Jijina and wife Gool, who have been married 51 years and share a love for both painting and Indian classical music, are together exhibiting their work at Mumbai Gallery Weekend
A sliver of the afternoon sun paints a stripe across the balcony door into 91-year-old Naval Jijina's Andheri West home. But, he isn't impressed by this play in his compact drawing-cum bedroom. "It's been quite foggy," his 86-year-old wife Gool says, alluding to the hazy January sky. "…That's why he hasn't been able to paint much." A canvas stands on an old wooden easel next to the cot, characterised by a blue sky, and the earth, in shades of ochre, with specks of forest green. There's a faint outline of the hills, and the work has just begun to be peopled with figurines. Jijina, who is seated on a cushioned chair, a white cotton paghri covering his head, watches this writer observe the oil canvas, and breaks his silence for the first time since we've arrived: "It's a landscape painting." "But this is not ready," he adds in Hindi, almost imploring that we don't pass judgment on an unfinished work. The painting, Gool shares, is being done at the request of a family member. It's been keeping Jijina busy for much of his day. Sometimes, he just stares at it, waiting for the colours to form in his head and speak to him. On other days, he paints feverishly, with Indian classical music playing on his tape recorder.

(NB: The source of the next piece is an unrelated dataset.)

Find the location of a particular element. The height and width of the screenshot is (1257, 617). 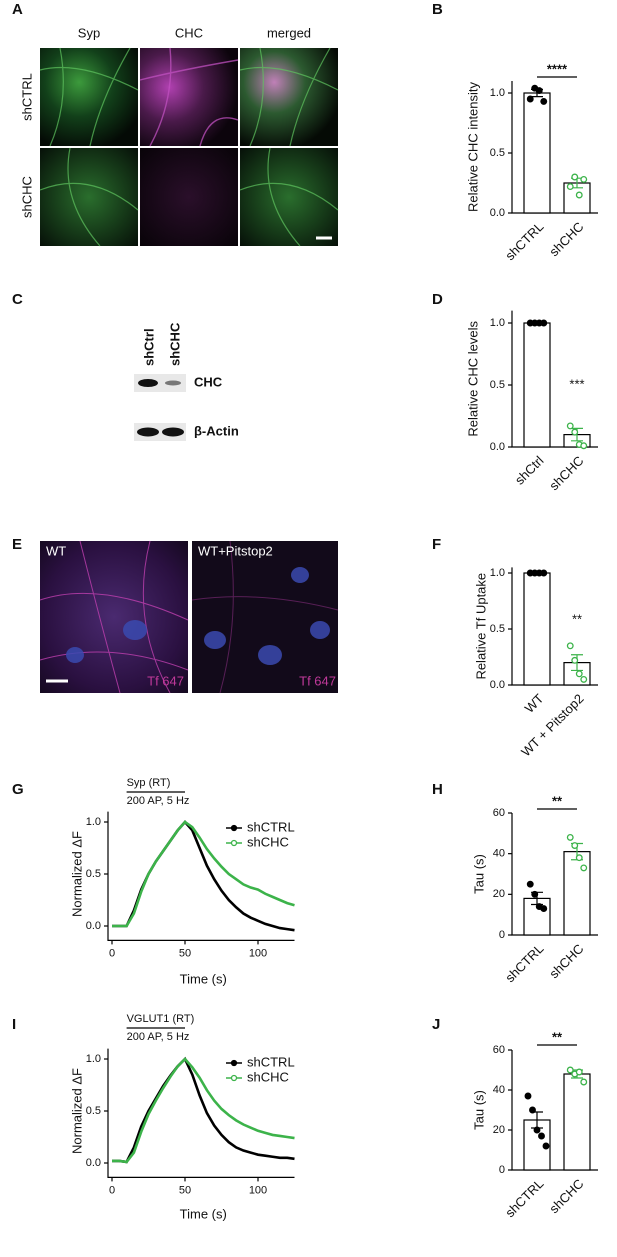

Earlier this week, Jijina and Gool, herself a talented musician and self-taught artist, in a first, had the opportunity to collaborate. It's for a retrospective titled, The Music Modern on exhibit at Worli's Gallery Art & Soul. While the show is part of the Mumbai Gallery Weekend, which ends today, the display will continue till February 15. The Parsi couple, married for 51 years, is showcasing 58 of their works, of which 41 are by Jijina, and date back to the early 1960s, sometime after he graduated from Sir JJ School of Art. What makes this show unique is that Jijina is exhibiting his paintings for the first time in 48 years. His last solo was held at the erstwhile Everyman's Art Gallery in Dhobi Talao, in 1973, before the textile designer by profession, lost his job and became a recluse. Why Jijina, an abstractionist, who like his contemporaries Sayed Haider Raza and Vasudeo S Gaitonde, graduated from the Bombay Art School, and went on to vividly and boldly experiment with colour, disappeared without a trace, is a story mid-day decided to follow. We ask Jijina, who though short of hearing, has an eidetic memory. What is important, he tells us, is that he never stopped painting.